Securities Industry Association names leader: Hill veteran, former lobbyist Marc Lackritz.

WASHINGTON -- Former public securities industry lobbyist Marc Lackritz was recently elected president of the Securities Industry Association at the group's annual convention in Boca Raton, Fla.

Lackritz, who assumed his new duties Dec. 4, is the first SIA president with a background primarily in government and trade associations. Before assuming the position, he was executive vice president of SIA and head of the group's Washington office since 1990. Previously, he was executive vice president for the Public Securities Association in Washington for three years.

Expected to be based in SIA's Washington office, Lackritz has extensive experience on Capitol Hill. He has held such posts as staff director and chief counsel on the House Energy and Commerce Committee's subcommittee on telecommunications and finance from 1984 to 1987.

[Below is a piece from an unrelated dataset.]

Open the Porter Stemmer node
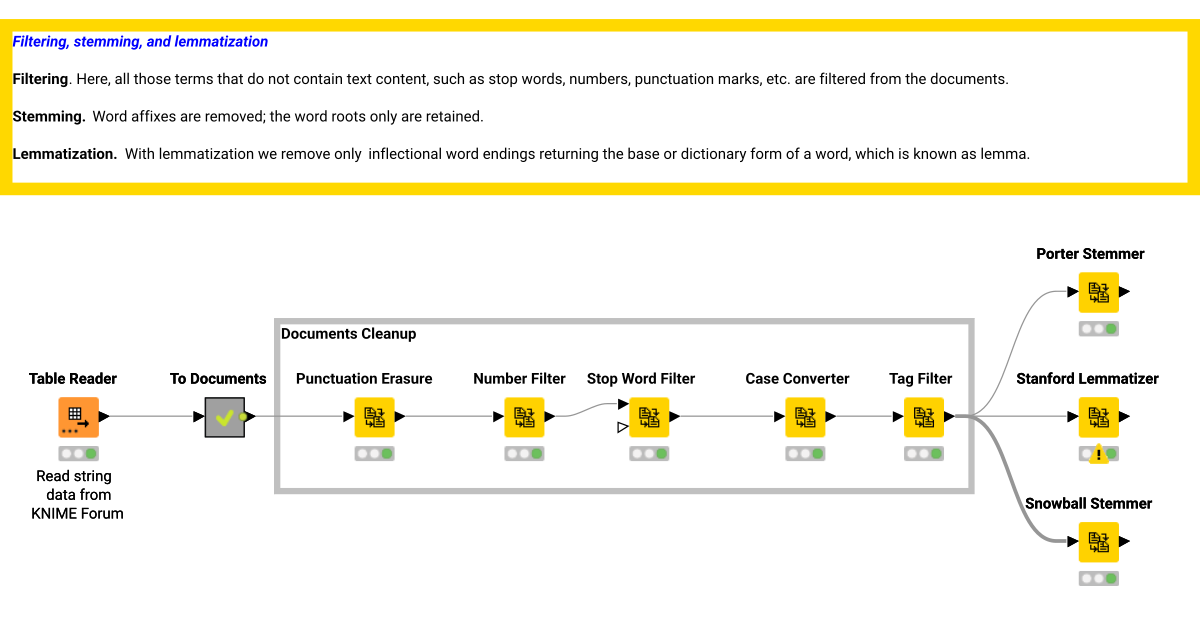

He was deputy chief counsel to the Senate Budget Committee from 1974 to 1977, and in 1973 and 1974 he was assistant counsel to the Senate Watergate Committee. He earned a doctorate in 1973 from Harvard University, a master's degree in economics in 1971 while on a Rhodes scholarship at Oxford University in England, and a bachelor of arts degree in 1968 from Princeton University.

He succeeds Edward O'Brien, who in May announced his retirement after 18 years at the post.